Hacker News new | past | comments | ask | show | jobs | submit login
Linux Performance Analysis (netflix.com)
451 points by anand-s on Dec 1, 2015 | hide | past | favorite | 82 comments

This is pretty cool because back in the dot com days I got paid huge amounts of money to do what they did in the first 60 seconds. I started at $1000/day and the phone rang off the hook. Talked to a friend and he said "double your rates" and I said "WTF? I'm not worth $2000/day, that's crazy". He said "double your rates". So I did, phone still rang like crazy. I got up to $4000/day and had 5 days/week work. Went to $8000/day and got about 3-4 more days and then it dried up.

And that is how I made payroll for BitKeeper in the early days.

I think it's cool that this stuff is far more common knowledge these days. All I was doing was figuring out if it was CPU, network, disks, file system, vm system, memory. 99% of the time I knew what the problem was in a few minutes, all the real effort was tracking down what program (or programs) were causing it. Funny enough, most people didn't care what cause was, they just wanted to know what to buy to make it not an issue. Crazy amounts of money being thrown at Sun equipment.
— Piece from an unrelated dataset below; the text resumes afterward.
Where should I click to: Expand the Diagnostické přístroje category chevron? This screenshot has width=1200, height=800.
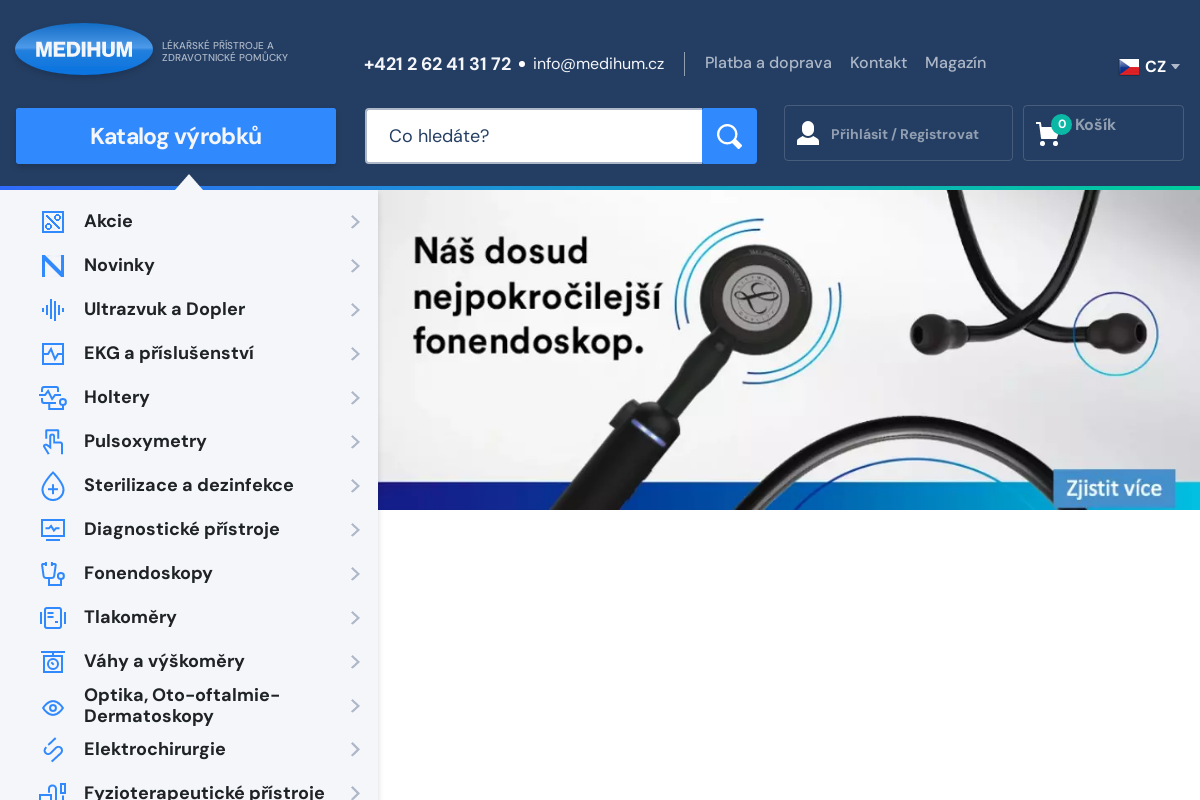[x=355, y=530]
Did the money dry up because you got too expensive or because the dot com bubble burst?

$8K / day in 1998 or 1999 was too much. I suspect I could have gone on until the bubble burst at $4-$6K.

I stopped because I had enough money for payroll and wanted to work on my startup.

Good to see people sharing extra commands!

I had written some follow on commands at the end of the article, but trimmed them to make it shorter. They were:

  # CPU
  perf record -F 99 -a -g -- sleep 10; perf report -n --stdio   # and flamegraphs
  execsnoop       # from perf-tools

  # Memory
  cat /proc/meminfo

  # Disk
  df -h
  iosnoop         # from perf-tools
  pidstat -d

  # Networking
  netstat -s
  tcpretrans      # from perf-tools
Where perf-tools is https://github.com/brendangregg/perf-tools.

that's a pretty awesome summary. to that i would add:

* `iftop` that allows me to quickly check which network streams are hogging the machine (this is a little like sar -n DEV 1 but much more detailed!)

* `tcpdump -c 100 -vv`- poor man's alternative to iftop or systat if they're not available locally

* tail those logfiles, with systemd it's even easier with journald as all logfiles can be checked at once: `journalctl -xf -p notice | ccze -m ansi` (ccze colors the output, purely optional)

* probably more i am forgetting now

the great takeaways in the article for me are:

* pidstat: great to have an average, beats top for sure

* back to basics: hit dmesg, vmstat and iostat first, as you learned in the beginning! :)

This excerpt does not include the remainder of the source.